> _Problem to work on_
Rewrite all the rows below, replacing "Locate an element" with "Find an element" and leaving everything else unchanged.
━━━ Material for this task
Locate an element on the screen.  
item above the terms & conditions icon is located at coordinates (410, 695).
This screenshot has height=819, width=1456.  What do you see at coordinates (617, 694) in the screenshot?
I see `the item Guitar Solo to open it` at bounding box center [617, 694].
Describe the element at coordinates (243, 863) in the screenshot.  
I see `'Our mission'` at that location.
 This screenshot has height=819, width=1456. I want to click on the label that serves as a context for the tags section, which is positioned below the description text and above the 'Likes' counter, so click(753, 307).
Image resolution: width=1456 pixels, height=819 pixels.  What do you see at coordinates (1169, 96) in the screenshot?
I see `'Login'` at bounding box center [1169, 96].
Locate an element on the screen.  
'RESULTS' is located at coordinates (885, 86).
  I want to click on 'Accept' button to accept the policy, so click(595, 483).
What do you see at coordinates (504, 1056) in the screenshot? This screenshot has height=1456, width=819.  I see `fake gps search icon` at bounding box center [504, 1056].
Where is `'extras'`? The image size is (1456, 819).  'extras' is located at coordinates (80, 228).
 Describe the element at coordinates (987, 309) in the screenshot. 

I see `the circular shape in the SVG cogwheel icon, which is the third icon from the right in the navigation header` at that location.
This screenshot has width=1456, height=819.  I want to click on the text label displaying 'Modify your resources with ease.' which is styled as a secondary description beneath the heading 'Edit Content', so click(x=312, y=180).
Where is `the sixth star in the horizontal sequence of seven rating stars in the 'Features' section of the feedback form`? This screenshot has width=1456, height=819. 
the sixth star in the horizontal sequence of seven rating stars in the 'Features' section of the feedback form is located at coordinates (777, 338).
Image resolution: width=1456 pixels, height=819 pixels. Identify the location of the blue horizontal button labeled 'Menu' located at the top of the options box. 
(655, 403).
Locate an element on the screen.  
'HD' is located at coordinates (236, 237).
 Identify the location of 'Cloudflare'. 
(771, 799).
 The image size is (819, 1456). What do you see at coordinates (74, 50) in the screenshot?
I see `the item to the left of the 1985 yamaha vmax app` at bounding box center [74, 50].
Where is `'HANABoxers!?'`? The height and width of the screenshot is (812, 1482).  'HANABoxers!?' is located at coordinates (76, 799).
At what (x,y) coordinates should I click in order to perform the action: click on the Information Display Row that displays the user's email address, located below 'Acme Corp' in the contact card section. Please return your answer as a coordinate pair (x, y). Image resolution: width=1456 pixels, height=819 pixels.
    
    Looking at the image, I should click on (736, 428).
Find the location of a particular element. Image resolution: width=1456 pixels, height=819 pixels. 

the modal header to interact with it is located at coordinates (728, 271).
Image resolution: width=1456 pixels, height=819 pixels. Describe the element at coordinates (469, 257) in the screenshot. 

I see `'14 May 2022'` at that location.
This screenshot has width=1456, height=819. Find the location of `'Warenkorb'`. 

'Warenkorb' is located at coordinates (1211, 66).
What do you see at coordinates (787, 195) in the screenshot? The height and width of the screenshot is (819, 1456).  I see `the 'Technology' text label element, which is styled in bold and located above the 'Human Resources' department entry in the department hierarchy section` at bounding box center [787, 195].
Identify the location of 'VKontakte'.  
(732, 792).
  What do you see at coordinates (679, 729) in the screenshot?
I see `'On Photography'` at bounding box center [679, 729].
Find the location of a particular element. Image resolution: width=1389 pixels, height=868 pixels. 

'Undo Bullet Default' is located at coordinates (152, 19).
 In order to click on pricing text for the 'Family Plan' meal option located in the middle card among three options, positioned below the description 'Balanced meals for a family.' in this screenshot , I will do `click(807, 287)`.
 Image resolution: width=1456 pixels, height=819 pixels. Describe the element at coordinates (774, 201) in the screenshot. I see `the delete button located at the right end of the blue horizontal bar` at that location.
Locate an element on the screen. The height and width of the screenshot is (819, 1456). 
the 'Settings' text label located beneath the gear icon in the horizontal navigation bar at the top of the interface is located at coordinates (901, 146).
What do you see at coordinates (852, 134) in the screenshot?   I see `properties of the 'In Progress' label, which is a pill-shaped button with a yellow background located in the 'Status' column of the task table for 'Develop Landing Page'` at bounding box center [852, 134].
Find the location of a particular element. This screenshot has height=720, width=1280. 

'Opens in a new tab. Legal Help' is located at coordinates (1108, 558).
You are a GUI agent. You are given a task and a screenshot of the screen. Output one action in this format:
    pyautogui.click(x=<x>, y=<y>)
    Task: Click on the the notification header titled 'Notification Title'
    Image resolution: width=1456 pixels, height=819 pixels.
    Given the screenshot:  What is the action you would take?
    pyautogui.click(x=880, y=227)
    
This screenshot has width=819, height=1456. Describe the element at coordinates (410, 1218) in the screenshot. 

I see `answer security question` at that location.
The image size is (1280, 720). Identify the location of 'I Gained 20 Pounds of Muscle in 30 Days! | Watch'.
━━━━━━
> _Task result_
Find an element on the screen.  
item above the terms & conditions icon is located at coordinates (410, 695).
This screenshot has height=819, width=1456.  What do you see at coordinates (617, 694) in the screenshot?
I see `the item Guitar Solo to open it` at bounding box center [617, 694].
Describe the element at coordinates (243, 863) in the screenshot.  
I see `'Our mission'` at that location.
 This screenshot has height=819, width=1456. I want to click on the label that serves as a context for the tags section, which is positioned below the description text and above the 'Likes' counter, so click(753, 307).
Image resolution: width=1456 pixels, height=819 pixels.  What do you see at coordinates (1169, 96) in the screenshot?
I see `'Login'` at bounding box center [1169, 96].
Find an element on the screen.  
'RESULTS' is located at coordinates (885, 86).
  I want to click on 'Accept' button to accept the policy, so click(595, 483).
What do you see at coordinates (504, 1056) in the screenshot? This screenshot has height=1456, width=819.  I see `fake gps search icon` at bounding box center [504, 1056].
Where is `'extras'`? The image size is (1456, 819).  'extras' is located at coordinates (80, 228).
 Describe the element at coordinates (987, 309) in the screenshot. 

I see `the circular shape in the SVG cogwheel icon, which is the third icon from the right in the navigation header` at that location.
This screenshot has width=1456, height=819.  I want to click on the text label displaying 'Modify your resources with ease.' which is styled as a secondary description beneath the heading 'Edit Content', so click(x=312, y=180).
Where is `the sixth star in the horizontal sequence of seven rating stars in the 'Features' section of the feedback form`? This screenshot has width=1456, height=819. 
the sixth star in the horizontal sequence of seven rating stars in the 'Features' section of the feedback form is located at coordinates (777, 338).
Image resolution: width=1456 pixels, height=819 pixels. Identify the location of the blue horizontal button labeled 'Menu' located at the top of the options box. 
(655, 403).
Find an element on the screen.  
'HD' is located at coordinates (236, 237).
 Identify the location of 'Cloudflare'. 
(771, 799).
 The image size is (819, 1456). What do you see at coordinates (74, 50) in the screenshot?
I see `the item to the left of the 1985 yamaha vmax app` at bounding box center [74, 50].
Where is `'HANABoxers!?'`? The height and width of the screenshot is (812, 1482).  'HANABoxers!?' is located at coordinates (76, 799).
At what (x,y) coordinates should I click in order to perform the action: click on the Information Display Row that displays the user's email address, located below 'Acme Corp' in the contact card section. Please return your answer as a coordinate pair (x, y). Image resolution: width=1456 pixels, height=819 pixels.
    
    Looking at the image, I should click on (736, 428).
Find the location of a particular element. Image resolution: width=1456 pixels, height=819 pixels. 

the modal header to interact with it is located at coordinates (728, 271).
Image resolution: width=1456 pixels, height=819 pixels. Describe the element at coordinates (469, 257) in the screenshot. 

I see `'14 May 2022'` at that location.
This screenshot has width=1456, height=819. Find the location of `'Warenkorb'`. 

'Warenkorb' is located at coordinates (1211, 66).
What do you see at coordinates (787, 195) in the screenshot? The height and width of the screenshot is (819, 1456).  I see `the 'Technology' text label element, which is styled in bold and located above the 'Human Resources' department entry in the department hierarchy section` at bounding box center [787, 195].
Identify the location of 'VKontakte'.  
(732, 792).
  What do you see at coordinates (679, 729) in the screenshot?
I see `'On Photography'` at bounding box center [679, 729].
Find the location of a particular element. Image resolution: width=1389 pixels, height=868 pixels. 

'Undo Bullet Default' is located at coordinates (152, 19).
 In order to click on pricing text for the 'Family Plan' meal option located in the middle card among three options, positioned below the description 'Balanced meals for a family.' in this screenshot , I will do `click(807, 287)`.
 Image resolution: width=1456 pixels, height=819 pixels. Describe the element at coordinates (774, 201) in the screenshot. I see `the delete button located at the right end of the blue horizontal bar` at that location.
Find an element on the screen. The height and width of the screenshot is (819, 1456). 
the 'Settings' text label located beneath the gear icon in the horizontal navigation bar at the top of the interface is located at coordinates (901, 146).
What do you see at coordinates (852, 134) in the screenshot?   I see `properties of the 'In Progress' label, which is a pill-shaped button with a yellow background located in the 'Status' column of the task table for 'Develop Landing Page'` at bounding box center [852, 134].
Find the location of a particular element. This screenshot has height=720, width=1280. 

'Opens in a new tab. Legal Help' is located at coordinates (1108, 558).
You are a GUI agent. You are given a task and a screenshot of the screen. Output one action in this format:
    pyautogui.click(x=<x>, y=<y>)
    Task: Click on the the notification header titled 'Notification Title'
    Image resolution: width=1456 pixels, height=819 pixels.
    Given the screenshot:  What is the action you would take?
    pyautogui.click(x=880, y=227)
    
This screenshot has width=819, height=1456. Describe the element at coordinates (410, 1218) in the screenshot. 

I see `answer security question` at that location.
The image size is (1280, 720). Identify the location of 'I Gained 20 Pounds of Muscle in 30 Days! | Watch'.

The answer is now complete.